> WHAT THE TASK REQUIRES: According to the authors' reply on paravertebral analgesia in VATS, where does most of the pain after VATS come from?

> EXTRACT:
*** Begin section ***

Thorac cardiovasc Surg
DOI: 10.1055/s-0035-1551562
Reply to Letter to the Editor
Georg Thieme Verlag KG Stuttgart · New York

Reply by the Authors of the Original Article

Alessandro Baisi1, Matilde De Simone1, Federico Raveglia1, Ugo Cioffi1
  • 1Thoracic Surgery Unit, Azienda Ospedaliera San Paolo, University of Milan, Milan, Italy
Further Information

Publication History

09 February 2015

12 February 2015

Publication Date:
18 May 2015 (eFirst)

Is Single Level Paravertebral Analgesia Enough for Controlling Postoperative Pain in VATS?

We have read the comments by Dr Çubuk on our article[1] about paravertebral catheter continuous infusion in video-assisted thoracoscopic surgery (VATS) patients. We have appreciated the authors' interest in this technique and we would like to solve their concerns one by one.

First of all, they assert that paravertebral analgesia can successfully work only in the metamerus where it is positioned. Therefore, it should be effective only in the camera port intercostal space and not in the other intercostal spaces where utility thoracotomy and second port are.

We replay that it is common opinion[2] that most of the pain after VATS arises from the camera port because this intercostal nerve is pressed by the Thoracoport movements during surgery and by chest tube in the post-op. Moreover, second access and utility thoracotomy are usually considered painless because spreading of ribs and second Thoracoport are rigorously avoided.

Furthermore, paravertebral space is a continuous anatomical space running alongside the dorsal column. This, unlike intercostal blocks, allows local analgesia diffusion in the adjacent paravertebral spaces and a wider pain control.

Second, they assert that subpleural hematoma could lead to misdiagnosis during the follow-up. Our replay is that we have never found any paravertebral pleural thickenings at patients' follow-up by CT scan. It is probably a very rare occurrence. However, in case of a suspicious finding, we suggest a PET/CT to distinguish a metastatic disease from scar tissue.

To conclude, we have completed a prospective randomized study comparing this technique with the gold standard intravenous opioid patient-controlled analgesia (PCA). Our data statistically support that paravertebral analgesia is even more effective than PCA; therefore, we strongly encourage this technique in VATS patients.

*** End section ***

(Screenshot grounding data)
*** Begin section ***

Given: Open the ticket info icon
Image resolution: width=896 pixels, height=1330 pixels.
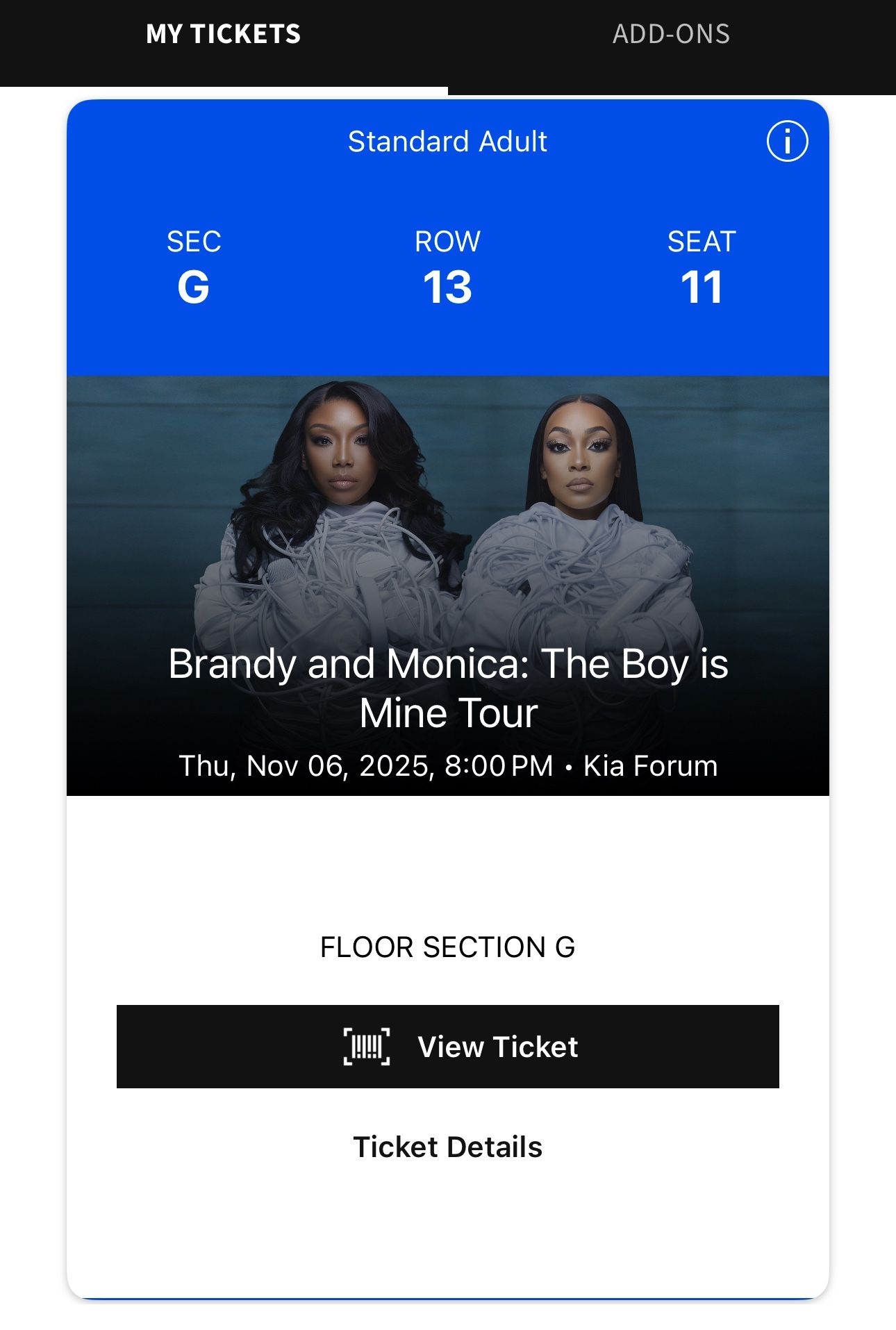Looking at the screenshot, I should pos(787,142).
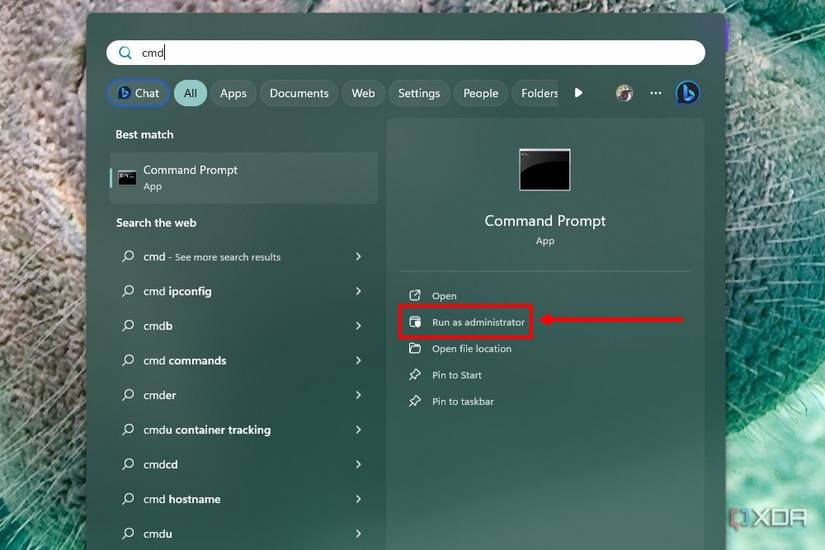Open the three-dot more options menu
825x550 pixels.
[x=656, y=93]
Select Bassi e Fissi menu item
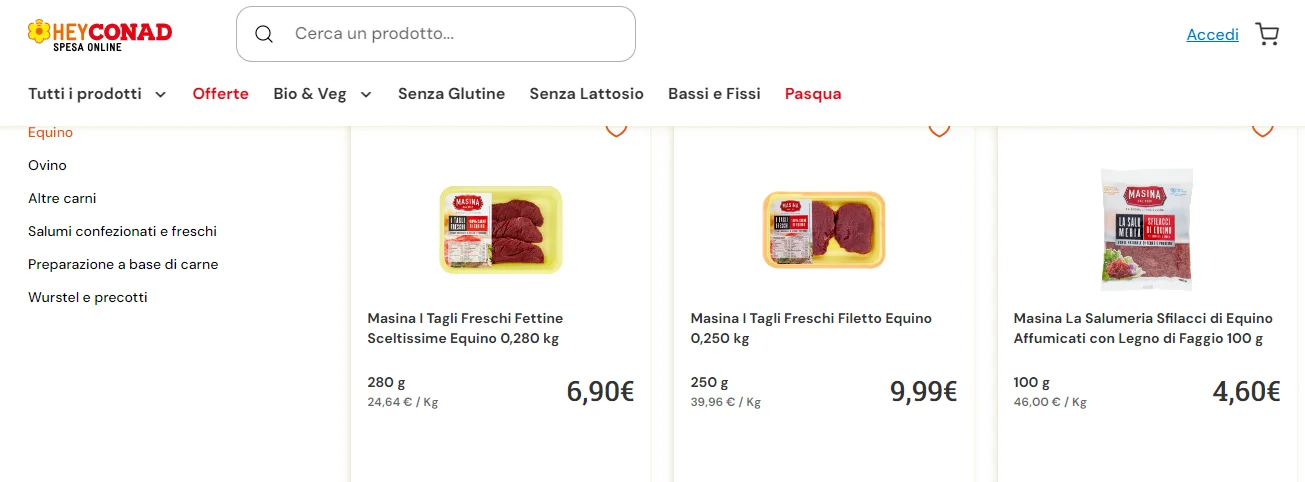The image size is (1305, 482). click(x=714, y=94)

*** End section ***

> RESPONSE: The camera port.